Menu of Actions
The Menu of Actions, published in 2019, is intended as a reference document with the aim of inspiring and encouraging cities around the world to initiate their own actions to improve food security and nutrition by re-shaping the food environment.
Nutrition in Cities
Cities1 face a huge challenge of ensuring that nutritious, safe and sustainable food is available to all residents, and that it is affordable and desirable. Today, this challenge is more critical than ever before because of the demographic shift from rural to urban areas. Currently, more than 50% of the world’s population lives in urban areas; and this figure is projected to increase further to almost 70% by 2050 (UNDESA, 2018), with around 90% of future urban population growth expected to take place in Africa and Asia. The growing dominance of urban lifestyles and corresponding dietary changes are linked to increases in overweight and obesity (Hawkes et al, 2017). At the same time, suboptimal nutrition during the critical window from conception to two years prevents children from growing or developing to their full potential; the proportion of undernourished children living in urban areas in low- and middle-income countries is increasing (Ruel, Garrett and Yosef, 2017). This ‘double burden’ of malnutrition consisting of undernutrition and overweight/obesity can occur at the country, city, or community level, and sometimes even within families or individuals (WHO, n.d.). The double burden of malnutrition is experienced in both rural and urban areas, however rural and urban food environments differ in important respects, meaning that the question of urban nutrition should be considered separately (to find out more, click Here)

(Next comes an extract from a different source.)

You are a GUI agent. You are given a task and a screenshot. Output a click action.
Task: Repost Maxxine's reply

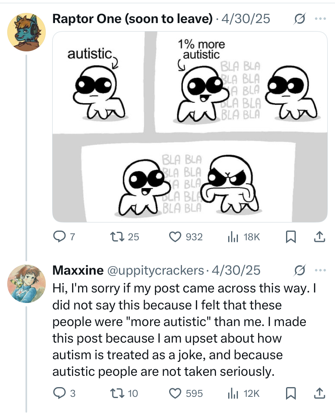[x=116, y=393]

City governments – in partnership with other stakeholders – are appropriate actors for instigating actions to shape the food environment with the aim of improving urban nutrition.2 And they are rising to the challenge. This is illustrated by the cases described in this menu and other reports and repositories of case studies.3 It is further demonstrated by the more than 200 cities around the world that have signed the Milan Urban Food Policy Pact (MUFPP) and its Framework for Action, which acknowledges that ‘hunger and malnutrition in its various forms exist within all cities, posing great burdens on individual health and well-being and thus generating major social and economic costs at household, community, municipality and national levels’.
The menu seeks to inspire a variety of food environment actors. First and foremost, it is intended for use by policy-makers working in a variety of government departments – such as public health, planning, economic development, public transportation, etc. – at every level, from local-level city governments, to regional (sub-national) and national or federal governments. Additionally, the menu can be used by other actors involved in urban food systems (e.g. NGOs and community organisations, sector practitioners, private sector actors from across the food chain, and academics) to inform their work locally. These actors are increasingly involved in urban food systems governance, helping to advocate for, develop, implement, and monitor policies and programmes that aim to improve food security and nutrition within the urban environment.

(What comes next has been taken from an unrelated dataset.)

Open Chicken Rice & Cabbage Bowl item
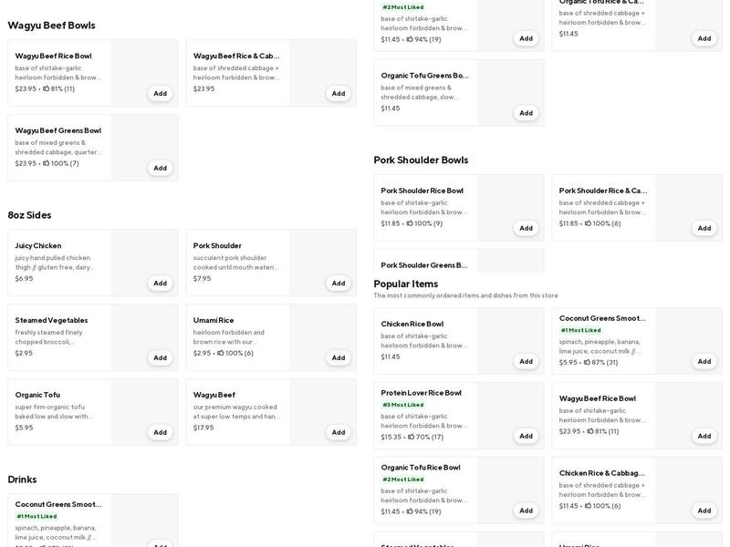Viewport: 730px width, 547px height. [601, 473]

As per the Menu of Actions document:
A person’s food environment is the combination of availability/accessibility, affordability, convenience, and desirability of different foods (Herforth and Ahmed, 2015; Taylor et al, 2018). These dimensions determine respectively people’s physical access to food, their purchasing power, their knowledge about food, and their preferences, which in turn determine the nutritional quality of the diet they consume (FAO, 2016; GLOPAN, 2016).
Where, the food environment is, the interface where people interact with the wider food system to acquire and consume foods’ (Turner et al., 2018; see also Figure 1). The food environment is a useful entry point for local-level policies and programmes. While local governments and other actors at the local, city-level have limited capacity to influence the macro-level political, economic and socio-cultural factors that shape the food system, they do have considerable potential to influence how food is presented within the city (and, in some cases, the provisioning sub-system within the city region). By shaping the food environment through policies, programmes, regulatory instruments and other processes and mechanisms, they can shape a person’s interaction with the food environment and, consequently, directly impact food security and nutrition for the urban population.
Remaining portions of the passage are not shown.